A few year's ago, Bay City had a major flood. Some of the things saved during that flood was the medals from my great uncle. Before that, I remember seeing his grave in Cadillac and my dad pointing out that he died in World War II. After some research I was able to put together a few details of his service in the war. I do want to thank my dad for his help.
After a little more digging, I found his name on a list of casualties in the National Archives. He was an Electricians Mate 3rd Class in the Naval Reserve. My dad did a little more digging and found out that he was attached to the Naval Construction Batallion 6 (Seabees in more popular vernacular). Unfortunately, I don't have too many more details than that.

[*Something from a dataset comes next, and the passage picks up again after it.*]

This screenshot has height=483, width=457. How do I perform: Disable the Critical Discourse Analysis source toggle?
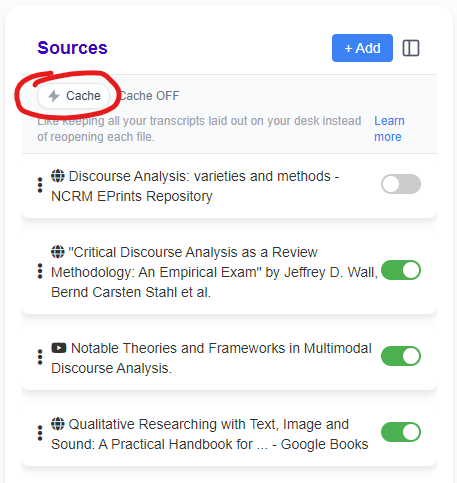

The award was never abolished but never re-proposed until after World War I. In 1931, the current design was proposed by General Douglas MacArthur. The shield above the medal is George Washington's coat of arms. Multiple awards are indicated by oak leaf clusters in the Army and Air Force or stars in the Navy, Marines and Coast Guard. During the early period of World War II it was also awarded for meritrious action. The first one was awarded to Douglas MacArthur.
With the establishment of the Legion of Merit, the award was only given for wounds or deaths in combat. In 1985, this was expanded to include friendly fire. An interesting tidbit is that 500,000 Purple Hearts were manufactured in anticipation of the Invasion of Japan. These medals are still being used to this day because that number has not been exceeded in subsequent actions.
Over 1,000,000 were awarded in World War II. Almost 120,000 for Korea and a little over 350,000 for Vietnam. 607 were awarded during Desert Storm. A little over 7,000 for the Afghanistan War and 35,000 for Iraq.